Extinct family of millipedes

Zosterogrammidae is an extinct family of millipedes containing three genera, each with a single species. Fossils are known from the Czech Republic, Scotland, and the USA. Zosterogrammidae constitutes the sole family of the order Zosterogrammida.

==Description==
Zosterogrammids have broad heads, 20 to 32 body segments, with a body tapering towards the head and rear. The dorsal plates of each segment are very broad and the rear portion of each is segment ornamented with lines. Size ranges from 26 mm to 55 mm in length. Superficially they are similar to the living Polyzoniida in body proportion.

==Taxonomy and distribution==
Zosterogrammidae is placed in its own order, Zosterogrammida.
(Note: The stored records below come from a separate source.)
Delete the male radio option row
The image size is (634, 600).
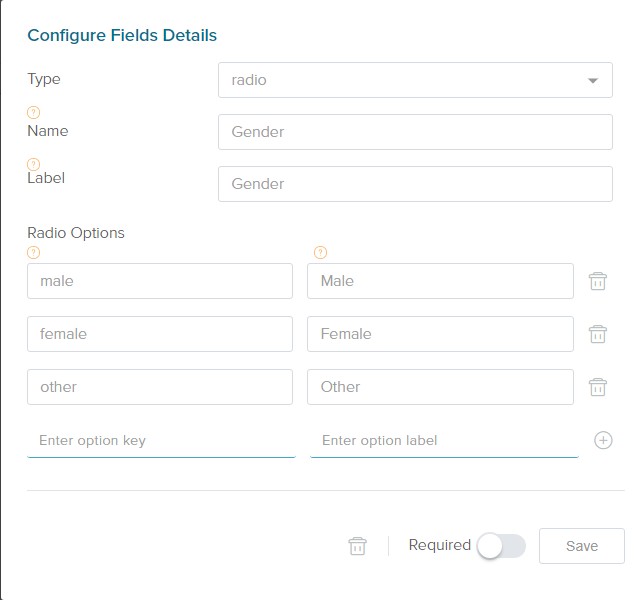tap(598, 281)
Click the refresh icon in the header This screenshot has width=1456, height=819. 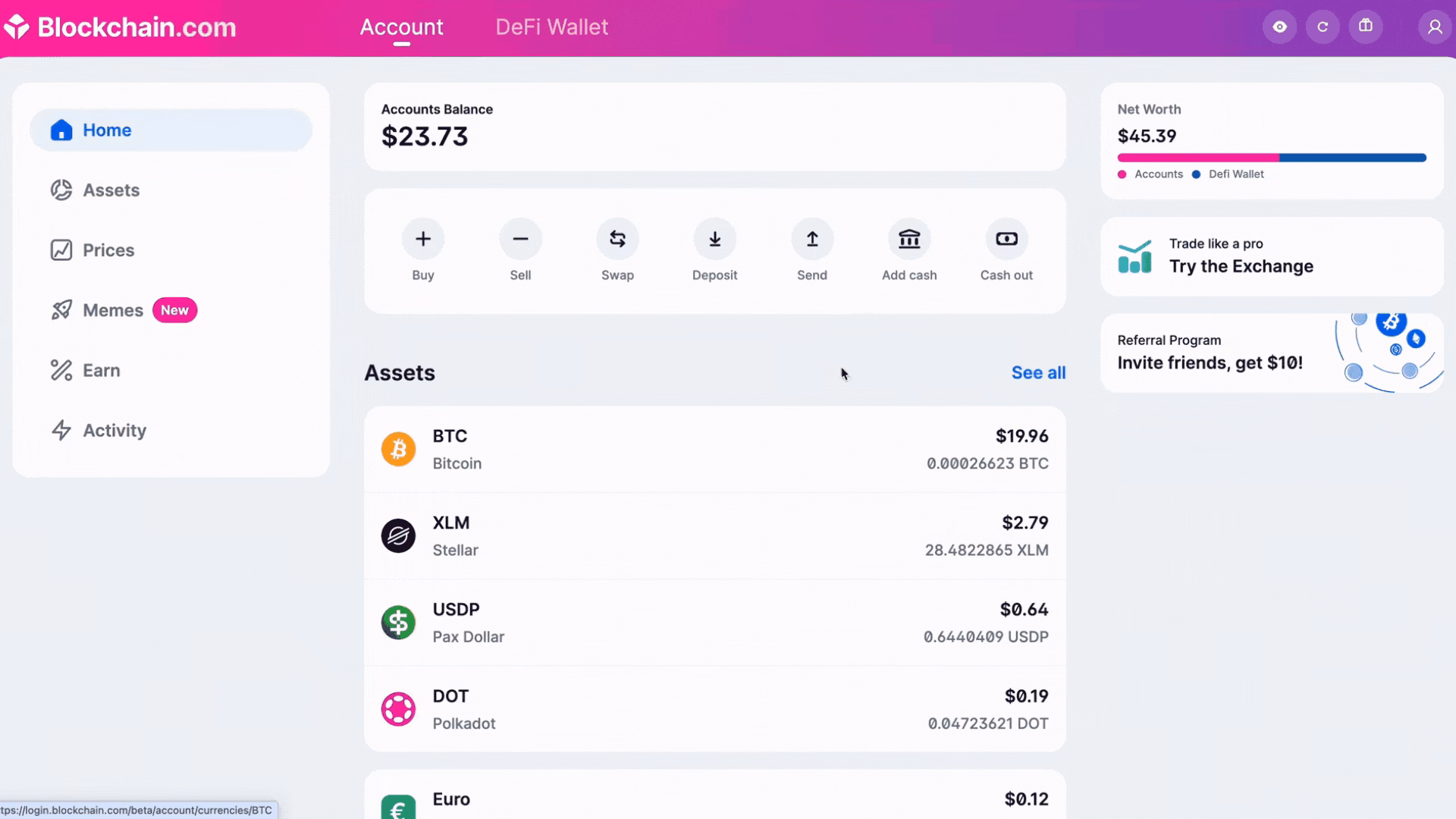tap(1323, 27)
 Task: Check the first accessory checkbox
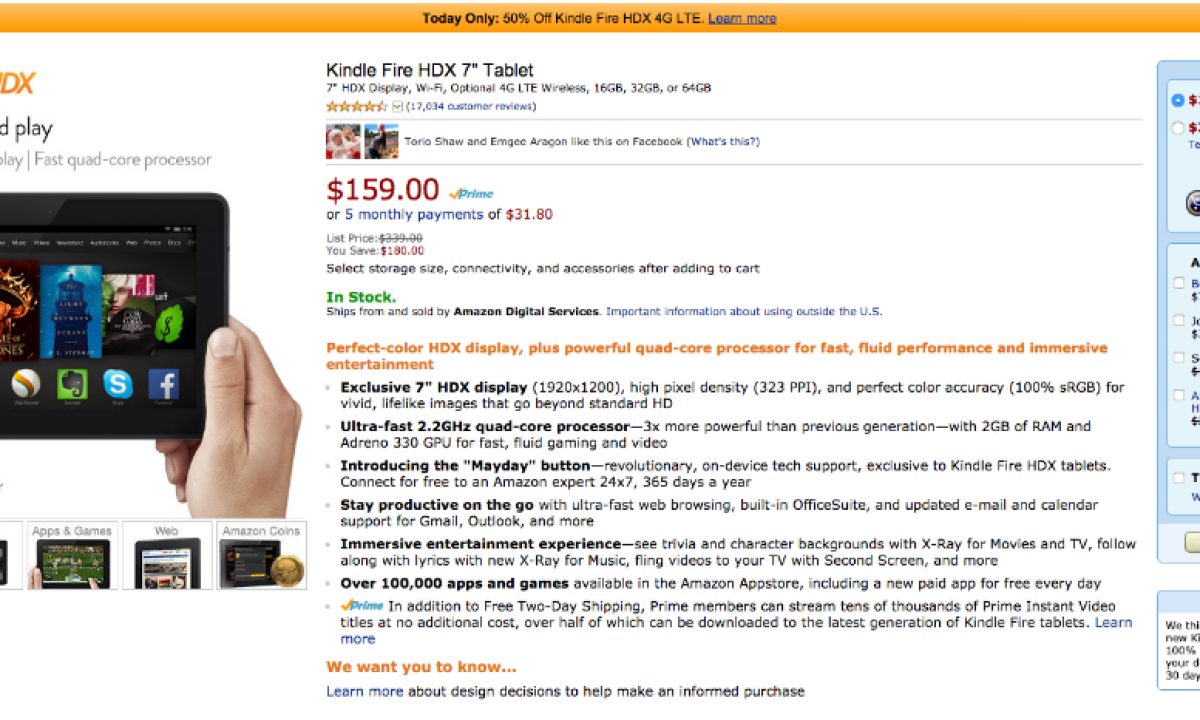(x=1179, y=283)
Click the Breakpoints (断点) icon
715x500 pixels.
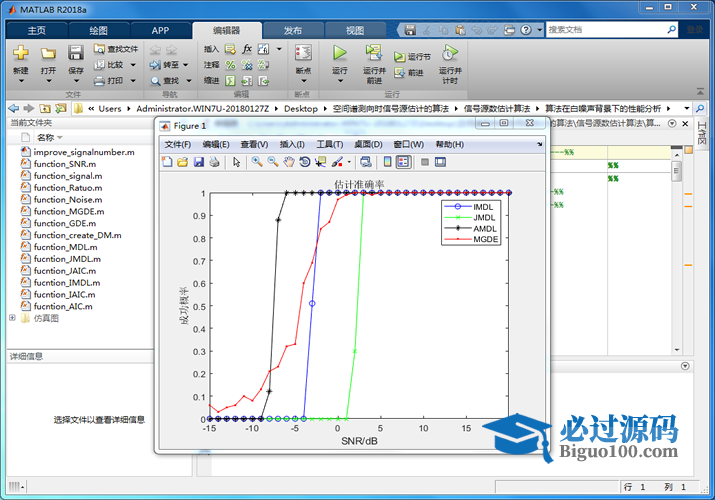303,53
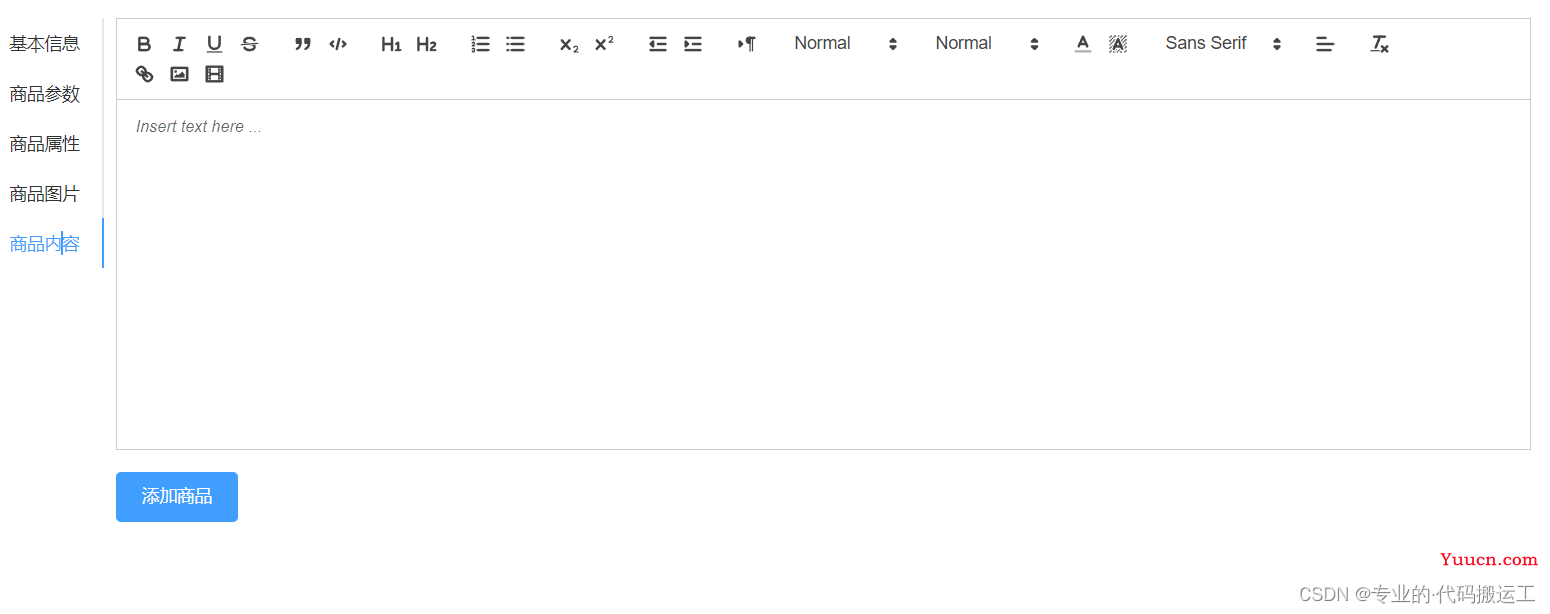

Zosterogrammida is considered incertae sedis (uncertain placement) within the millipede subclass Chilognatha.

Family †Zosterogrammidae Wilson, 2005
 Casiogrammus ichthyeros Wilson, 2005 - Lanarkshire, Scotland; Wenlock (Silurian)
 Purkynia lata Fritsch, 1899 - Nýřany, Czech Republic; Westphalian (Upper Carboniferous)
 Zosterogrammus stichostethus Wilson, 2005 - Illinois, USA; Pennsylvanian (Upper Carboniferous)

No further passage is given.